● ABOUT THIS EXERCISE:
Write back, word for word, the lines from the one containing "This screenshot has width=1600, height=444." to the end of the listing below. Include nothing else, and no pictures.

● TASK MATERIAL:
>>>>>
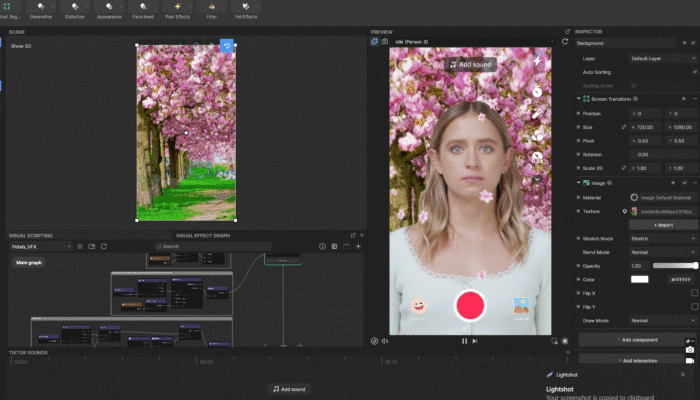This screenshot has height=400, width=700.
Task: Open the Stretch Mode dropdown
Action: pyautogui.click(x=662, y=239)
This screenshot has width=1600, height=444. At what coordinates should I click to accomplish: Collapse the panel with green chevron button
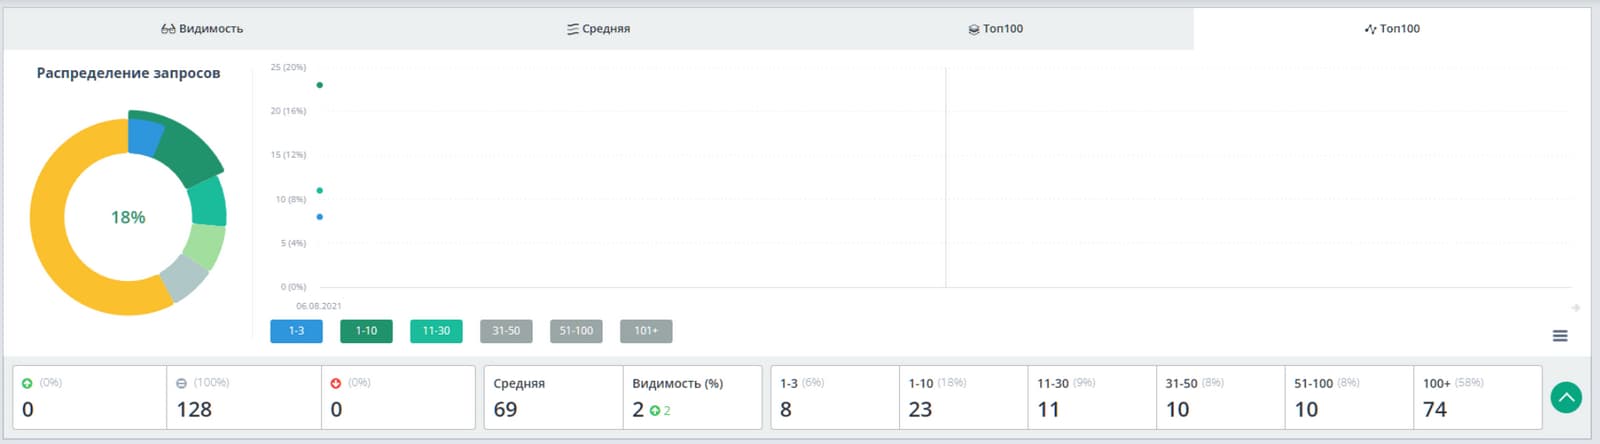click(x=1566, y=398)
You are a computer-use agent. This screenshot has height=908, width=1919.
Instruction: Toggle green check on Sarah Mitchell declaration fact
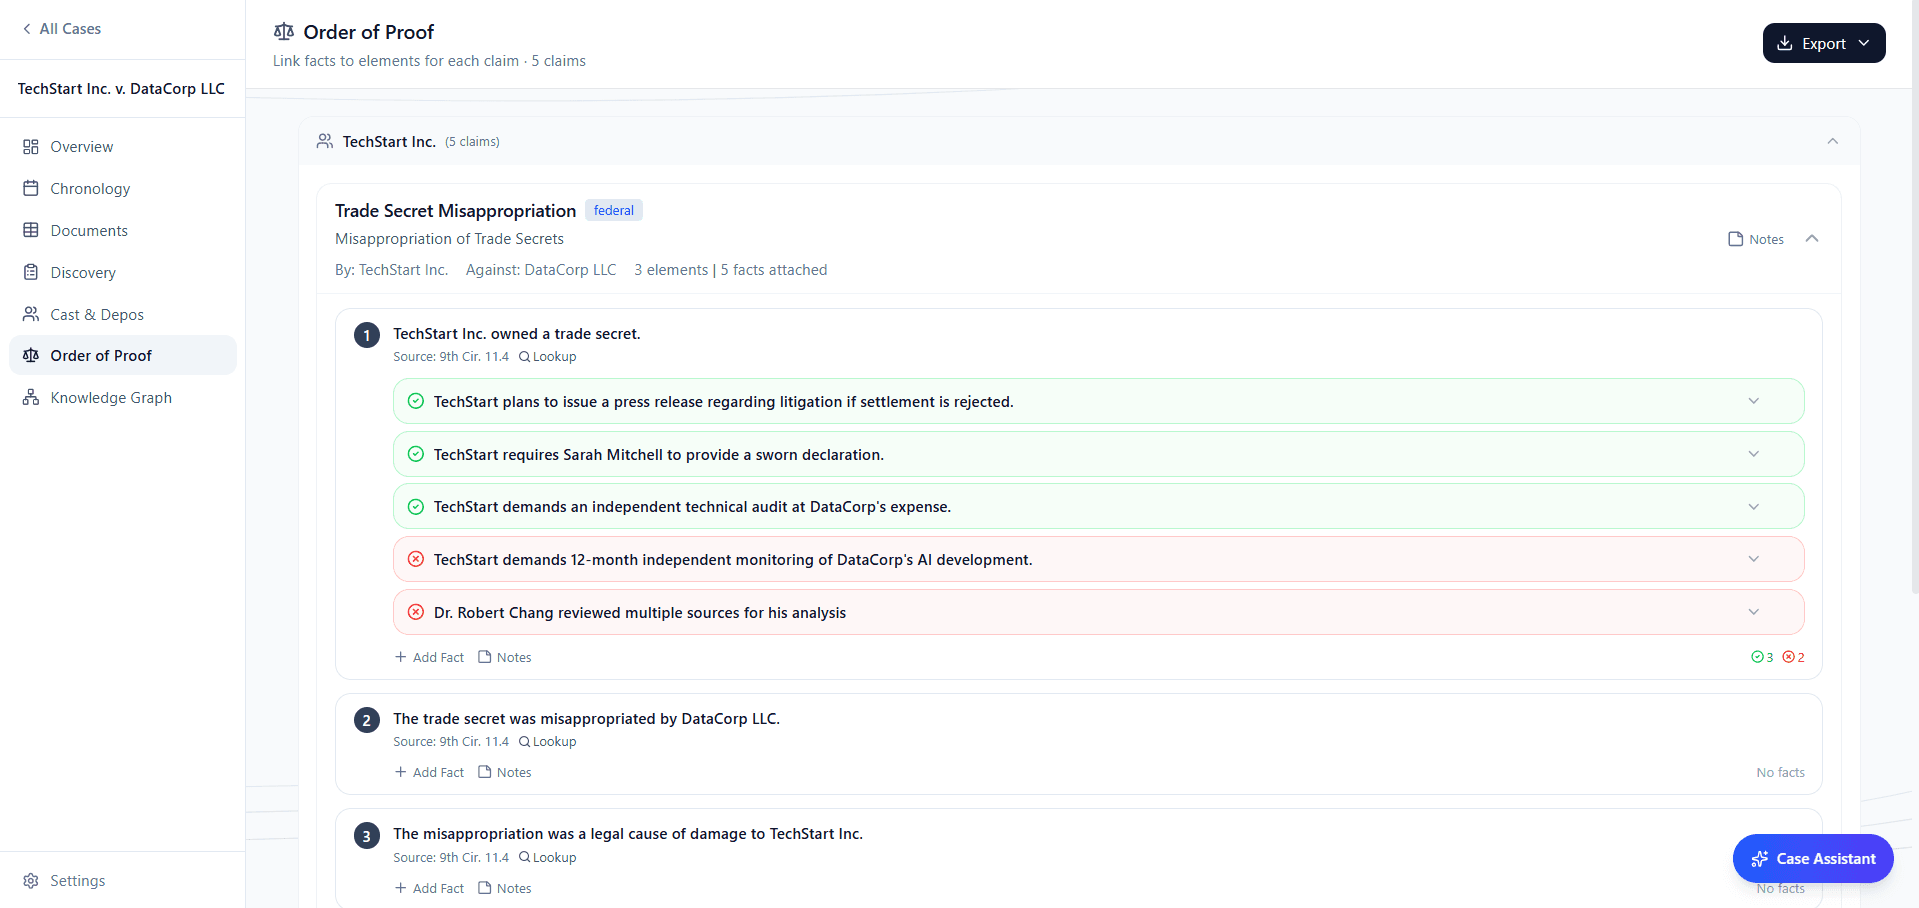[416, 455]
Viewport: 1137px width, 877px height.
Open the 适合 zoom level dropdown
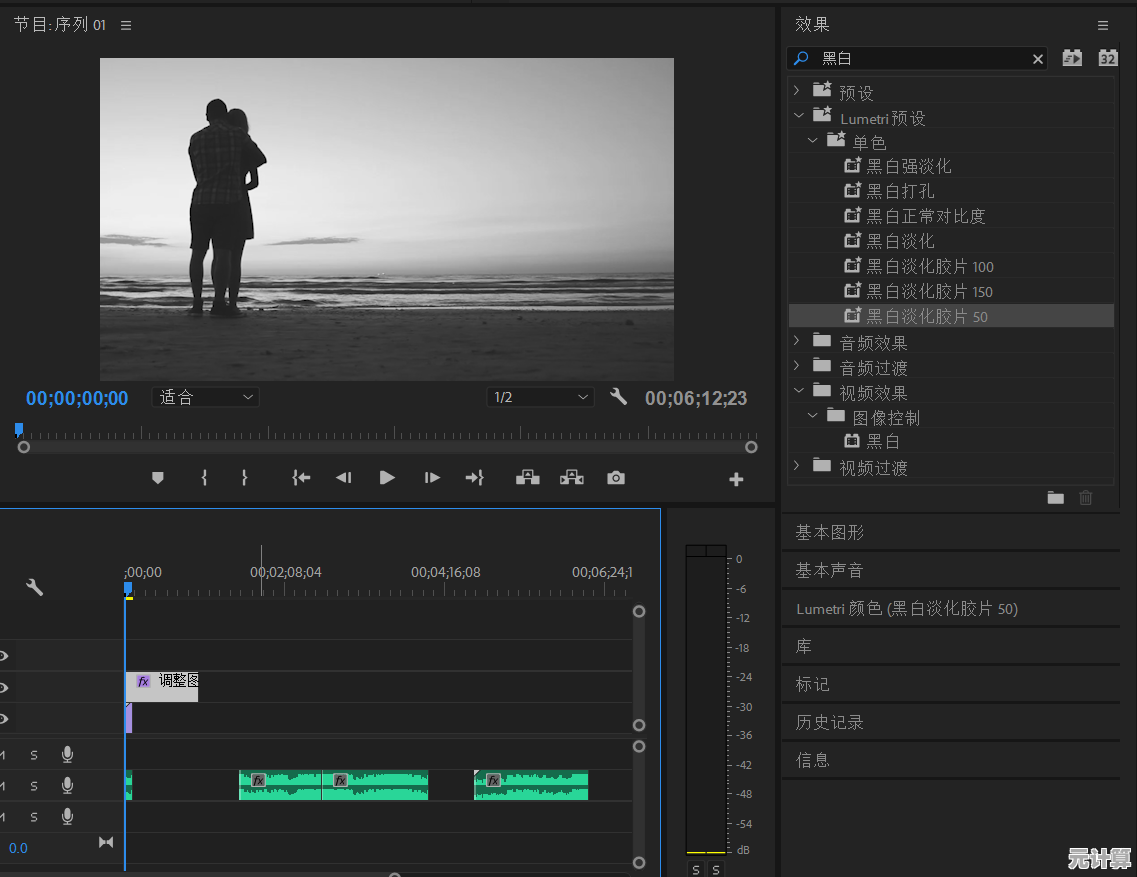(205, 397)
<<<<<
● WRITTEN RESPONSE:
This screenshot has width=1600, height=444. At what coordinates should I click to accomplish: Collapse the panel with green chevron button
click(x=1566, y=398)
You are a computer-use agent. This screenshot has height=908, width=1919.
Instruction: Toggle green check on Sarah Mitchell declaration fact
[416, 455]
Viewport: 1137px width, 877px height.
Open the 适合 zoom level dropdown
(205, 397)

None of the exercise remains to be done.